Schnadig, I.D., Agajanian, R., Dakhil, C., Gabrail, N.Y., Smith, R.E., Taylor, C., . . . Vacirca, J.L. (2016). APF530 (granisetron injection extended-release) in a three-drug regimen for delayed CINV in highly emetogenic chemotherapy. Future Oncology, 12, 1469–1481
To compare the efficacy and safety of granisetron injection extended-release (APF530) versus ondansetron for delayed chemotherapy-induced nausea and vomiting (CINV) after highly emetogenic chemotherapy, following a guideline-recommended three-drug regimen
Patients receiving highly emetogenic chemotherapy were randomized into either the APF530 or ondansetron arm for the study. Patients in the APF530 arm received APF530 500 mg subcutaneously and saline placebo in place of ondansetron. Patients in the ondansetron arm received ondansetron 0.15 mg/kg intravenously and a saline placebo subcutaneously in place of APF530 on day 1. All patients also received fosaprepitant 150 mg IV and dexamethasone 12 mg IV on day 1; dexamethasone 8 mg orally once daily on day 2 and twice daily on days 3–4. A topical anesthetic was applied to the injection site before APF530 or its placebo were administered. On day 1, all study medications were administered 30 minutes before the start of chemotherapy.
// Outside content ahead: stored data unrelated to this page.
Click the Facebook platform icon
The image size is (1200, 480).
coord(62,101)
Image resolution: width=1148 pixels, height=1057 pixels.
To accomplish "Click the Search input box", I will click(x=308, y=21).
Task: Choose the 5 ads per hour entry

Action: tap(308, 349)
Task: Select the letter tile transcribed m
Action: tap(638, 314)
Patients were monitored during four clinic visits:
Patients completed symptom diaries during days 1–6 to self-report nausea, vomiting, retching, and rescue medication usage.
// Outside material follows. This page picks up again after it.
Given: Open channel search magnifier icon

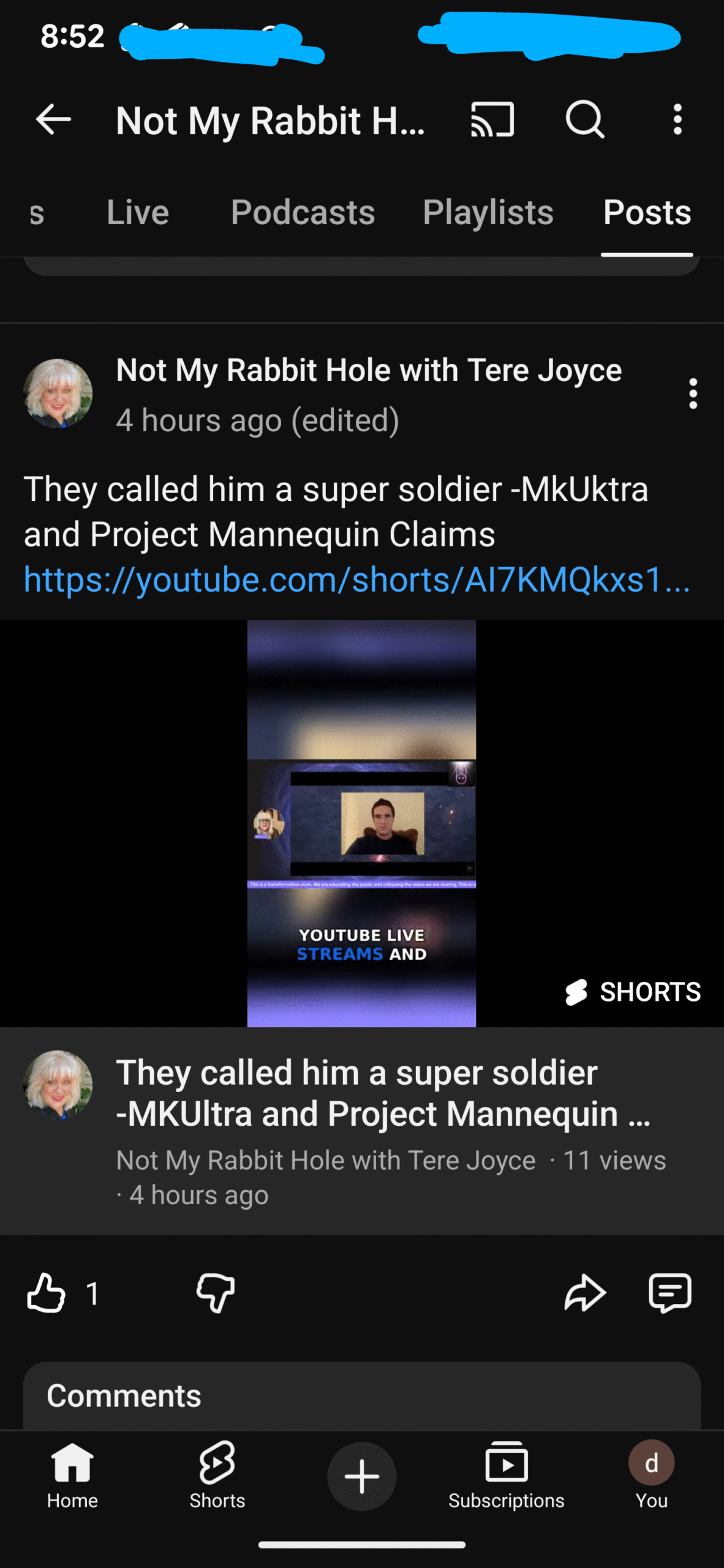Looking at the screenshot, I should coord(585,119).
A higher percentage of patients receiving APF530 had delayed-phase complete response when compared to patients receiving ondansetron. The absolute treatment difference was 8% (95% CI [1.7, 14.4], p = 0.014). Delayed-phase CR rates for the cisplatinum arm were 65.3% with the APF530 regimen and 54.7% with the ondansetron regimen. The absolute treatment difference here was 10.6% (95% CI [–1.4, 22.7]). For the non-cisplatinum arm, the delayed-phase CR rates were 64.4% for APF530 and 57.4% for ondansetron regimens. This absolute treatment difference was 7% (95% CI [–0.9, 12.1], unadjusted p = 0.092).
APF530 provided superior control of delayed-phase CINV after highly emetogenic chemotherapy when compared with standard three-drug regimens.
APF530 was found to be a well-tolerated extended-release granisetron formula with clinical benefit for the control of CINV after highly emetogenic chemotherapy.